Credo che le cose siano collegate: più quel che si legge è sciatto,tutto uguale, privo di profondità, più ci si sente autorizzati a scrivere ciascuno il proprio capolavoro; più il livello della scrittura "quotidiana" si abbassa, più finisce col perdere di valore e di interesse e alla fine, passata l'euforia, si smette di leggere e di scrivere e ci si dimentica come si fa. Esagero? Certo, è un mio difetto, e nemmeno il peggiore...

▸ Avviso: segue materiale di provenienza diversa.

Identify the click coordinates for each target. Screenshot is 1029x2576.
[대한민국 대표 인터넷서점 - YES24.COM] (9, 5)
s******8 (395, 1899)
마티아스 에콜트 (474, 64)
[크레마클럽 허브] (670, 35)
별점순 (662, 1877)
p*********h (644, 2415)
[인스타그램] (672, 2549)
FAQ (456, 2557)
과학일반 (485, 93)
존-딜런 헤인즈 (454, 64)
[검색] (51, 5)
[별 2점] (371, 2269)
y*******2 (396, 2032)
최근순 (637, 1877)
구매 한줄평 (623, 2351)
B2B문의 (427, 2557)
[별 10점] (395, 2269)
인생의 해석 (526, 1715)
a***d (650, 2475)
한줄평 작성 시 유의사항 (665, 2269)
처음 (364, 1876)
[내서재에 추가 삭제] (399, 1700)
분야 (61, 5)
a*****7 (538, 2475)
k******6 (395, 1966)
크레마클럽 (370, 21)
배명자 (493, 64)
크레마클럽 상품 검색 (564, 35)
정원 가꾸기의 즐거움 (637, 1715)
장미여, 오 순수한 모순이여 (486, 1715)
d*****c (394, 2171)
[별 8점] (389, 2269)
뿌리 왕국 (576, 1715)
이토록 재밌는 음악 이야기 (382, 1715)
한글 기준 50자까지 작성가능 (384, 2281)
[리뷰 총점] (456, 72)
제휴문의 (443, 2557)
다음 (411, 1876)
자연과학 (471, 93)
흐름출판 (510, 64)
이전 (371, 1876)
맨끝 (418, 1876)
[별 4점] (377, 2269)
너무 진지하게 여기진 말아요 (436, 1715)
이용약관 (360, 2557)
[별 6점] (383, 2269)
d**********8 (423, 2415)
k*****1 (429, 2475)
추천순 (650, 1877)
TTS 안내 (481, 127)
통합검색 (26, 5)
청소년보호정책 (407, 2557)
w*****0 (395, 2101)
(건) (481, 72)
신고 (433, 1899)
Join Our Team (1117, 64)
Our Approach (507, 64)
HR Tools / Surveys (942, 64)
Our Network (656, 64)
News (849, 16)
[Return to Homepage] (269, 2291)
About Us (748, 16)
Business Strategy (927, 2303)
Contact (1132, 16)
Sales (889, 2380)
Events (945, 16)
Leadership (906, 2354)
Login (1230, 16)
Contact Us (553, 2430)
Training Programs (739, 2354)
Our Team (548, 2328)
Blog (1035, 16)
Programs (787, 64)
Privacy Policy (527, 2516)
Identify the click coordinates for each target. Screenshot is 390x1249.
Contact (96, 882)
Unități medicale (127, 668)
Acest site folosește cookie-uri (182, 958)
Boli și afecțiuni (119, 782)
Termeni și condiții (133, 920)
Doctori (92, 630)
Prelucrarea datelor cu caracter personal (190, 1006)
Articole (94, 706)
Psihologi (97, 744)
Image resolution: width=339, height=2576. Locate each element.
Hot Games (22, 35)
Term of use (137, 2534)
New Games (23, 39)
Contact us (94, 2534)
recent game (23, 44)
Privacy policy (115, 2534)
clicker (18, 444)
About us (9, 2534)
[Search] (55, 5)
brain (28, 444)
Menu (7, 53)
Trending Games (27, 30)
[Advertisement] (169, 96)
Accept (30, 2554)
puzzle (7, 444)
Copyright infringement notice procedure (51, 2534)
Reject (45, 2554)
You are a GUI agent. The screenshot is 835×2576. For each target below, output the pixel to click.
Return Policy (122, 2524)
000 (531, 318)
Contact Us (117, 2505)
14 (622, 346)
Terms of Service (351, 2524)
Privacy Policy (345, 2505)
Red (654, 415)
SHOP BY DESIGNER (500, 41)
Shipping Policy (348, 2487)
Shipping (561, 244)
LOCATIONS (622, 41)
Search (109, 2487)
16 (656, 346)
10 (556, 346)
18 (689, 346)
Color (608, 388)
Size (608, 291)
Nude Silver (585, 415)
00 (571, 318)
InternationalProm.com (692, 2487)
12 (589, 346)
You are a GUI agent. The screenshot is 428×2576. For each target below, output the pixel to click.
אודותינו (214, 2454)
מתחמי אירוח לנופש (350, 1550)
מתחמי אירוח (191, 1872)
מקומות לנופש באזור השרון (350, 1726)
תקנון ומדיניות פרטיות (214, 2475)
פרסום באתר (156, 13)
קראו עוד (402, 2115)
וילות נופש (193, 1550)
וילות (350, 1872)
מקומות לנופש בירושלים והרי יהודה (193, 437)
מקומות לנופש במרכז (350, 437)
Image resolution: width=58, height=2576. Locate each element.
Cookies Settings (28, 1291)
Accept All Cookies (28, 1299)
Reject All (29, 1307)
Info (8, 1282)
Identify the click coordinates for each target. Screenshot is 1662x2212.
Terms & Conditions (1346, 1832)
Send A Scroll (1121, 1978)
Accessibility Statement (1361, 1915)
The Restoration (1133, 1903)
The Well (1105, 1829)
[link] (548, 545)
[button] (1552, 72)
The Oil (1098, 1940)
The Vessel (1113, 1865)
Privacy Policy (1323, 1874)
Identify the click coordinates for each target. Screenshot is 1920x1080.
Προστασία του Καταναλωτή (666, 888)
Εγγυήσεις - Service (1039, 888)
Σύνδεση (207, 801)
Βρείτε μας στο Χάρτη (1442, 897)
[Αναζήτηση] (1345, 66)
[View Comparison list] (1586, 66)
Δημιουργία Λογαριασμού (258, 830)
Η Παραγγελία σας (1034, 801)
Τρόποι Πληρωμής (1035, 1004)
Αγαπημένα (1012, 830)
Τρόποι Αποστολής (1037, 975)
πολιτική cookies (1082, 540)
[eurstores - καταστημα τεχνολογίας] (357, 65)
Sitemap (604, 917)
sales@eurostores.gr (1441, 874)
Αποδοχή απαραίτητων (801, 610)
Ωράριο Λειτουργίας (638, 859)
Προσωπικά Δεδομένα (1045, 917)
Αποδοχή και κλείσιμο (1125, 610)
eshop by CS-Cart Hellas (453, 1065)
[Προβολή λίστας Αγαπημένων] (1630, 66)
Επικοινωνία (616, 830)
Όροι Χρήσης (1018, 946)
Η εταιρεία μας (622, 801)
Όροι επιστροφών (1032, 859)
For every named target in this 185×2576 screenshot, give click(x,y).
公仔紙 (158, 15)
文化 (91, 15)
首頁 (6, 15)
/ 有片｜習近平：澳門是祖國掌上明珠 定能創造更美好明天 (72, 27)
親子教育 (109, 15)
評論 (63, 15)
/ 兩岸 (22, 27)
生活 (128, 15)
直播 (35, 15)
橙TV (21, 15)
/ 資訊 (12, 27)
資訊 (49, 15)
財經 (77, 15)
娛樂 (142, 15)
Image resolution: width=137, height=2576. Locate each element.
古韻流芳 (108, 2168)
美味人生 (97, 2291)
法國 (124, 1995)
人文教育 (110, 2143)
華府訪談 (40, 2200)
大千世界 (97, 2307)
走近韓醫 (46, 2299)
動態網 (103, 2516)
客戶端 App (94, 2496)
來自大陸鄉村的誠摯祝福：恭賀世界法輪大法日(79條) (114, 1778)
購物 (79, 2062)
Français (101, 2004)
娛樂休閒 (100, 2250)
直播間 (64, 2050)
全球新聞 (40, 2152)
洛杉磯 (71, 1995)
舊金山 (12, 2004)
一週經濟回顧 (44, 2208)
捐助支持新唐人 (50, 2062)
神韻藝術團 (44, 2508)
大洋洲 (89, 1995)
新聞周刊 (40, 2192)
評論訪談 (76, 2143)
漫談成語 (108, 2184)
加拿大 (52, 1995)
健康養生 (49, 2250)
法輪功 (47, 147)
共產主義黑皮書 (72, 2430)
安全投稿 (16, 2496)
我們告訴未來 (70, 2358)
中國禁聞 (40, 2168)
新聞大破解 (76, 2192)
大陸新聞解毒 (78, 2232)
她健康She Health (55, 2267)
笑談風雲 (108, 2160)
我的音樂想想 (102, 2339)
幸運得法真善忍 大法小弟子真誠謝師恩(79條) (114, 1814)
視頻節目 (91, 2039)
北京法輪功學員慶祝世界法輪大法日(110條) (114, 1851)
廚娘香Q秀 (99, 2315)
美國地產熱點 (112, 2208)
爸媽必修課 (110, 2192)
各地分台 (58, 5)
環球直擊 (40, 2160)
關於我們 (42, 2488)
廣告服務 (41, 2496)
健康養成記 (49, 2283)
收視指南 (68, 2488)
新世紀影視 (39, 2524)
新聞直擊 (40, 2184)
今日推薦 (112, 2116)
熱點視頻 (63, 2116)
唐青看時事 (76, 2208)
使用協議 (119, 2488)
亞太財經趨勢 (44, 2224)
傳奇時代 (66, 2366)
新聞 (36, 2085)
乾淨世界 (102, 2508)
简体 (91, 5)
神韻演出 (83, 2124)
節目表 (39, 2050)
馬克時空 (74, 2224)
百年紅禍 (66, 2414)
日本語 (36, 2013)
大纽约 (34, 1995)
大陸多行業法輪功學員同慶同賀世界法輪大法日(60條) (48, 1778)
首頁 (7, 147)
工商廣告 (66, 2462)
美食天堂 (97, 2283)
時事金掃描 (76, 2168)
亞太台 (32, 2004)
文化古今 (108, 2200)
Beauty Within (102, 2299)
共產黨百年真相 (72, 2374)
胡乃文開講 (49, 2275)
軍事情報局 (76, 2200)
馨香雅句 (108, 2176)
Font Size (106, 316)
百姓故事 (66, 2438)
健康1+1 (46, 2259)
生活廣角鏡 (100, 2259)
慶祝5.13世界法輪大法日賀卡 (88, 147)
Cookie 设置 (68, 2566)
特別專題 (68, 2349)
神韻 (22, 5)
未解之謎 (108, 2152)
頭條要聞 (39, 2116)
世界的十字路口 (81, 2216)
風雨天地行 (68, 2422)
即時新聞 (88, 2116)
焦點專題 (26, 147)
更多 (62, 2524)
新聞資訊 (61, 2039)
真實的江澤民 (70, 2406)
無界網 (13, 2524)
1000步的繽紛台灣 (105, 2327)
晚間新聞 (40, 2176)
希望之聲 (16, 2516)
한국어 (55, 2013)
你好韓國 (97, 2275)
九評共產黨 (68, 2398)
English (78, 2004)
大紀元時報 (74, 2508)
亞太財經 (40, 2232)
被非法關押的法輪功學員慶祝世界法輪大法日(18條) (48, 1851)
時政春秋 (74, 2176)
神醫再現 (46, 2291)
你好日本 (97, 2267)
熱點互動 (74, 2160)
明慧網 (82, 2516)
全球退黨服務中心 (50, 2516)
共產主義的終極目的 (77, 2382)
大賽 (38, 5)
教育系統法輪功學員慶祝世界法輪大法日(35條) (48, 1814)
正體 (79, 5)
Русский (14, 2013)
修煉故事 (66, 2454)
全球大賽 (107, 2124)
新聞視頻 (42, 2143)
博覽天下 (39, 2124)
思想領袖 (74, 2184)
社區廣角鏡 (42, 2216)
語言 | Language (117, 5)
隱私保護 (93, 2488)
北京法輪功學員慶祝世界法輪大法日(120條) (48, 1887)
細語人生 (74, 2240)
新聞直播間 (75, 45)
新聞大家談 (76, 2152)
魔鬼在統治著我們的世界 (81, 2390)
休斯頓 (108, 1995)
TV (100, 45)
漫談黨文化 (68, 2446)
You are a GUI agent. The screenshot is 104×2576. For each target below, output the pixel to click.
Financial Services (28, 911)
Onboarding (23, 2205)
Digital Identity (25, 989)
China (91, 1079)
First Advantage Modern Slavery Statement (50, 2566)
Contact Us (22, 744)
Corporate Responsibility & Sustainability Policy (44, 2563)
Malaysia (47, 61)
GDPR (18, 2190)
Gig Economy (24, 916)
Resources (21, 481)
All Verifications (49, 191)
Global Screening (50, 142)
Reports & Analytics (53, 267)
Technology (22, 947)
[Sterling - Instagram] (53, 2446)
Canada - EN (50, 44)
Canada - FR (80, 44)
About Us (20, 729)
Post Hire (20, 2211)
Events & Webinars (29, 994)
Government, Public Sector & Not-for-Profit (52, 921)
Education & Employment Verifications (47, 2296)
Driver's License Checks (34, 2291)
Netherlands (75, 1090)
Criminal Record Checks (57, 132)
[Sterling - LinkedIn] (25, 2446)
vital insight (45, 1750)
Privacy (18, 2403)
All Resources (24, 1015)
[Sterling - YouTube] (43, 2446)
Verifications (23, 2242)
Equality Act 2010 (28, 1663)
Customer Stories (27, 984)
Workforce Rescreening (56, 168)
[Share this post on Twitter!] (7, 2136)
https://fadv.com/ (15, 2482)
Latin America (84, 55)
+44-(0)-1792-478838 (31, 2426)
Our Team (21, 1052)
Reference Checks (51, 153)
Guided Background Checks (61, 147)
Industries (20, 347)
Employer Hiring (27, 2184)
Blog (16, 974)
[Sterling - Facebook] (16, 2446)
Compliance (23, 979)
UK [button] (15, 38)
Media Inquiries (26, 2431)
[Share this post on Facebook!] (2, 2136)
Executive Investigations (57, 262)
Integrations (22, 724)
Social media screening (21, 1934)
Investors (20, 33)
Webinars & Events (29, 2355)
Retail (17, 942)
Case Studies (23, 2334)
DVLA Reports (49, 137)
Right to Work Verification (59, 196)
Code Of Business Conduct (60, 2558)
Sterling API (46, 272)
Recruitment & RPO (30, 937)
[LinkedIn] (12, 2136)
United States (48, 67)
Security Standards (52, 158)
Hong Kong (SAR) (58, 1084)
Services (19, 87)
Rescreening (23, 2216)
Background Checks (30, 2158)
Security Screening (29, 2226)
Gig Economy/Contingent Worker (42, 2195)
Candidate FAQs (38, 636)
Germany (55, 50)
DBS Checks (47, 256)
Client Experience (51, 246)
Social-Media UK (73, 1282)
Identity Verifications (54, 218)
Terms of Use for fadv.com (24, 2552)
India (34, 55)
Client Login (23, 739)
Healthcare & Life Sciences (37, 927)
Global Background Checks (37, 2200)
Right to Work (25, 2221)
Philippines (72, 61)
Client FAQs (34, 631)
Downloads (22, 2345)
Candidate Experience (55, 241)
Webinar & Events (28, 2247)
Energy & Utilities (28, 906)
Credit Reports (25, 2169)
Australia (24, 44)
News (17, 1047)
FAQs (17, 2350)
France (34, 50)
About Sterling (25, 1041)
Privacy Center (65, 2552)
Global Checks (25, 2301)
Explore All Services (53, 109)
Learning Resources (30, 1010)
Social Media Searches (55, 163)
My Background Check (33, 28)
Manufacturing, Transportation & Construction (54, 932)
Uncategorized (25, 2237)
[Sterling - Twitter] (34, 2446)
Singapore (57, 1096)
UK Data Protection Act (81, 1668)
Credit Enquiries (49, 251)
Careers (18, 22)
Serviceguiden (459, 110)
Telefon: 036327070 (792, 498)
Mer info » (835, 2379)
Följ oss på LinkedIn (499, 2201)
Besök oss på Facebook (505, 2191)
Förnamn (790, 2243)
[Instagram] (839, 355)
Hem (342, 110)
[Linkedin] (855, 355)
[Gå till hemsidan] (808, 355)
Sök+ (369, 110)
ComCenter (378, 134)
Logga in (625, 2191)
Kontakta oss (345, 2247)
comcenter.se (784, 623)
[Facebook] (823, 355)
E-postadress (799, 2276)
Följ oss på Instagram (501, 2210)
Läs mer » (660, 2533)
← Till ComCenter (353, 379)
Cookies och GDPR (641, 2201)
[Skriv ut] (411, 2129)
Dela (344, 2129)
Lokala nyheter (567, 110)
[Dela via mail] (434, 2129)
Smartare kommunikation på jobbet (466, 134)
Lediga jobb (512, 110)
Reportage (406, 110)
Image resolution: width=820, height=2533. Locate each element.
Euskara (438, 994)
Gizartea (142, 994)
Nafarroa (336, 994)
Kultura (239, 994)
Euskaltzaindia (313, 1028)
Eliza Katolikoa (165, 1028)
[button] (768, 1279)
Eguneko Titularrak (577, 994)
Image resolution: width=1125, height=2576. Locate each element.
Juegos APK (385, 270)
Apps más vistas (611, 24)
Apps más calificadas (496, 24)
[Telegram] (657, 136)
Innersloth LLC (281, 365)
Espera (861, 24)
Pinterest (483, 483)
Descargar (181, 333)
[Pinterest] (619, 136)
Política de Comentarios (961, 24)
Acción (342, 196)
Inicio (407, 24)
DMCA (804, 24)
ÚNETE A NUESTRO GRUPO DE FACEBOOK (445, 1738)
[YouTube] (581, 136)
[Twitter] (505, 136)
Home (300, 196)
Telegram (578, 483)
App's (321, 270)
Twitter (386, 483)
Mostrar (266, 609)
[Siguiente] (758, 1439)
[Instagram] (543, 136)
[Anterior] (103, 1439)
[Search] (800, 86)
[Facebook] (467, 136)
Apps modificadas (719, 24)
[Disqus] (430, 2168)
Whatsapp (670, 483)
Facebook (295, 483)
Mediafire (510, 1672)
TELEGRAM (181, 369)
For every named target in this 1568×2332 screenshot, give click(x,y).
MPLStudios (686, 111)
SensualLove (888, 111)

Eppure, pensandoci, proprio noi italiani, analfabeti di ritorno, siamo figli di una delle religioni chiamate religioni del libro, nelle quali la scrittura ha sempre avuto un valore fondamentale, sacro, perché ha permesso di fissare e tramandare la parola di Dio. Non so a voi, ma a me fa abbastanza impressione quando penso che nella Bibbia - "ta Biblia": i libri, semplicemente - si racconta che Dio crea il mondo con la parola (è egli stesso parola, dice Giovanni), dà all'uomo il potere di dare un nome alle cose e, persino, si prende la briga di incidere di suo pugno sulla pietra i comandamenti.
Mi pare fosse Tolkien che affermava che l'uomo, inventando e scrivendo storie, infondo, continua l'opera creatrice di Dio. Ora, capisco che è difficile pensare a tutto questo mentre si scrivono dieci righe di resoconto sulla sagra della torta fritta a Vattelapesca, o si sintetizza un'ordinanza comunale, però avere almeno ogni tanto un brividino lungo la schiena, un sussulto di dignità, farebbe a tanti mestieranti delle (profane) scritture, un gran bene.
Basta adesso, se no rischio un fulmine per le probabili eresie e un cazziatone da voi per avervi annoiate a morte. Scusate!